Your instructions → Among the lines of the listing below, retype exactly those from the one containing "Given: Open the Roboto font dropdown" through the one containing "Where should I click to: Select the", both included. Do not include pictures.

The input →
=== Begin Enclosure ===

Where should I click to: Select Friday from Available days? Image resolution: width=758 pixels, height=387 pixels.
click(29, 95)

=== End Enclosure ===
=== Begin Enclosure ===

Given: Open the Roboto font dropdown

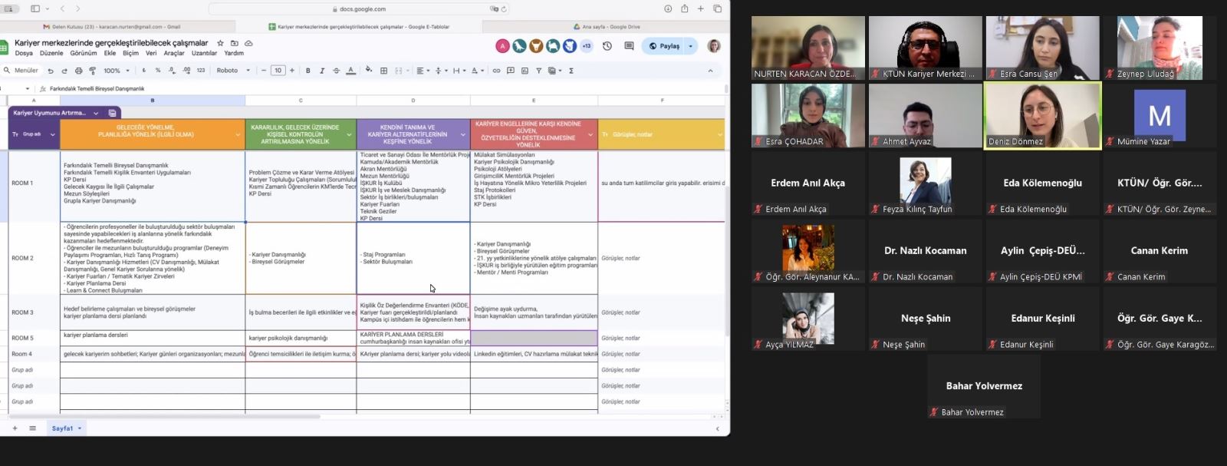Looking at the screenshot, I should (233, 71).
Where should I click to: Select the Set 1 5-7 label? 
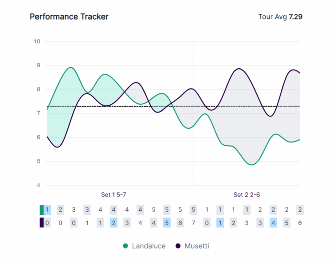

=== End Enclosure ===
=== Begin Enclosure ===

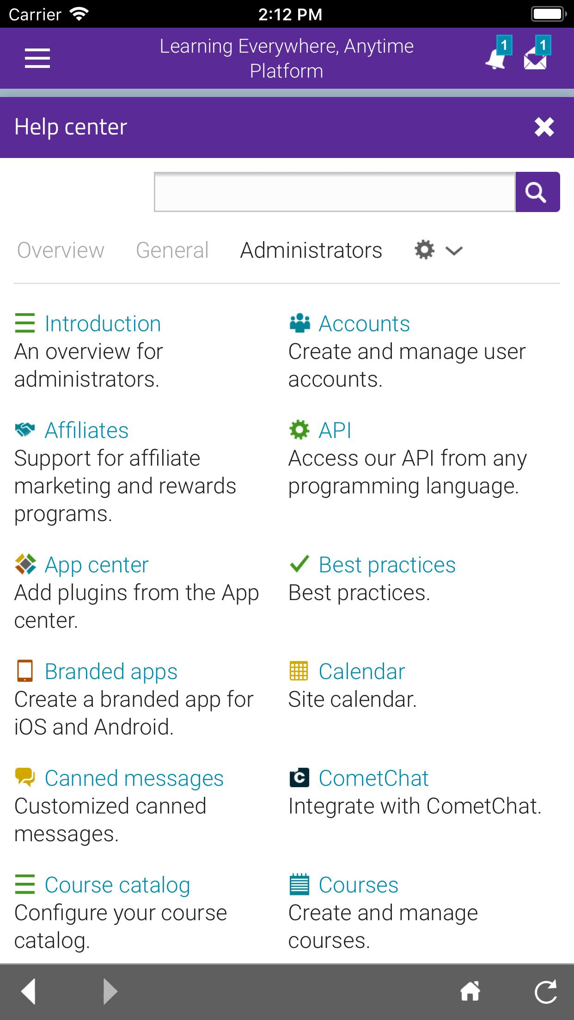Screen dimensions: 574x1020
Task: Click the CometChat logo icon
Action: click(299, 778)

=== End Enclosure ===

Response to the exercise →
Given: Open the Roboto font dropdown

Looking at the screenshot, I should (233, 71).
Where should I click to: Select the Set 1 5-7 label? 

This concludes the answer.